Start of Raw data
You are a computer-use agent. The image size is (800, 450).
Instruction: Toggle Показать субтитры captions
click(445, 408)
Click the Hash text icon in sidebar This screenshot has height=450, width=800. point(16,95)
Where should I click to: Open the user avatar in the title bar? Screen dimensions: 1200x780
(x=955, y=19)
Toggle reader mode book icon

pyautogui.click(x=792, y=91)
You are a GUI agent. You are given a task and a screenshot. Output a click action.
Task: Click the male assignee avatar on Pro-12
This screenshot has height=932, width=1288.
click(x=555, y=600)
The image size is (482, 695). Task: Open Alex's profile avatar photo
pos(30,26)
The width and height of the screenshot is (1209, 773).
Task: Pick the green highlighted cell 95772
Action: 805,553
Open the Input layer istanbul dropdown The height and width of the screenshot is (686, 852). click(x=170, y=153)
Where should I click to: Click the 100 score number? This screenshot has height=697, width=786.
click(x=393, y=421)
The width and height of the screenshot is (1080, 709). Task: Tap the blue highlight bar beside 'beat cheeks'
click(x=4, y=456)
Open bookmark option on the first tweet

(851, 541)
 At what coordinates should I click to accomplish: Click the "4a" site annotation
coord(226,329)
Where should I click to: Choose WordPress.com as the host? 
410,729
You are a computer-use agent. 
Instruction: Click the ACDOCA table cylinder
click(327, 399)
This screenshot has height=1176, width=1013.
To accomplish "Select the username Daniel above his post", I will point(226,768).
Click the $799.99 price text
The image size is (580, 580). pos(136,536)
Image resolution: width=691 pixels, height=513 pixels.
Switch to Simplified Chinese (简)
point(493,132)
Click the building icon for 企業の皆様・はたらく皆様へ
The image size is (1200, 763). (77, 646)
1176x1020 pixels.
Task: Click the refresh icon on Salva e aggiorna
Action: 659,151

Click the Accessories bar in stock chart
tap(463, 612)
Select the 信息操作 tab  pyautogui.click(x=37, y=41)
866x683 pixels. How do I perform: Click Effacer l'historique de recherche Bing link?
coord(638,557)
End of Raw data
Return, in full, every line of these entries that holds "computer".

You are a computer-use agent. The image size is (800, 450).
You are a computer-use agent. 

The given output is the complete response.